La conversion politique

En tant que personne bien intentionnée, vous devez partir du principe que : les conversions, y compris les conversions politiques, sont possibles jusqu’au dernier moment. Rien des morts… et cetera, mais il était quand même bon que Michel Krielaars évoque dans ce journal son premier souvenir de sa rencontre avec Alexeï Navalny le 4 novembre 2007. Navalny était encore inconnu à l’époque, notamment à l’étranger, et il on cherchait encore chez soi sa forme politique – je le dis maintenant très hahaguois et semblable à une formation. Krielaars a rencontré le jeune Navalny lors de la Journée de l’unité nationale, lors de la « Marche russe ». « Tout ce qui se disait de droite et d’extrême droite en Russie » s’y était rassemblé, et il y avait aussi Navalny pour protester contre « ces clandestins du Caucase ». La Russie devait être pour les Russes et les migrants étaient des « cafards », a-t-il crié à plusieurs reprises.

Il s’agissait certainement d’un Navalny différent de l’homme qui est « mort » vendredi dernier dans un camp de prisonniers sibériens ; c’était en effet un démocrate qui luttait contre la dictature de Poutine et ses associés, contre l’État de droit manquant et contre la Russie elle-même, qui mène toujours une guerre coloniale archaïque en Ukraine. Navalny s’est complètement retourné politiquement en dix-sept ans. Il est inévitable que la terreur d’État russe persistante ait renforcé son passage politique d’ultranationaliste à démocrate. Ce saut est finalement devenu un saut périlleux.

Revenons à notre propre pays, à l’idée selon laquelle tous les discours sur les droits fondamentaux et l’État de droit lors du cycle de formation précédent n’avaient aucun sens. Il faut du courage pour en parler de manière aussi désobligeante, surtout après la mort de Navalny. Non, les Pays-Bas ne sont pas la Russie et ce pays ne dispose pas non plus d’un cartel de partis efficace – car Wilders ne serait alors pas le premier ministre visé, mais croupirait dans un lieu secret à Twente.
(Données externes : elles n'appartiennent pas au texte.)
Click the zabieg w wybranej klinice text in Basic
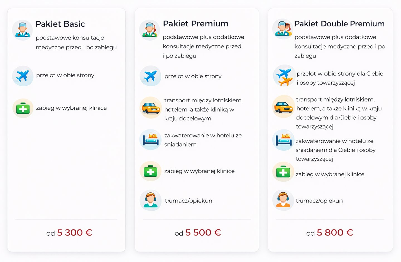pos(71,108)
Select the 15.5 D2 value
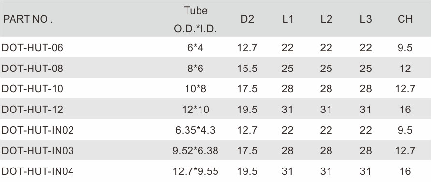Image resolution: width=431 pixels, height=182 pixels. click(x=247, y=69)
Quoi qu’il en soit : le « tsunami de demandeurs d’asile » de Wilders, également connu sous le nom de « racaille d’asile », se rapproche assez des « cafards » de Navalny à l’époque. Au fil des années, le dissident russe s’est montré capable de sauter par-dessus son propre passé. Pourquoi ne donneriez-vous pas également à Wilders le bénéfice du doute ?
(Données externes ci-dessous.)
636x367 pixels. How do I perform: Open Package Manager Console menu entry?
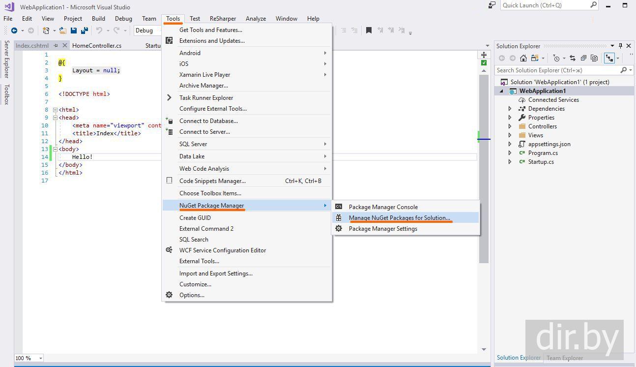pos(383,207)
Parce que, assez terriblement, Wilders a dû être fortement protégé pendant 24 ans et les progrès de la connaissance bénéficient de l’espace extérieur et du contact avec des personnes qui pensent différemment. Ce n’est pas possible avec Wilders. Car Wilders, avec le départ imminent de Rutte, est le stratège politique le plus accompli de La Haye. Il peut désormais enfin encaisser ses gains de longue date. Et Wilders est l’anti-Islam incarné. Cela représente plus du quart de sa vie. Il ne se peut pas que quelque chose comme ça ait été vain.

La conversion de Wilders est possible, mais hautement, très improbable.

Stephan Sanders écrit ici une chronique tous les lundis.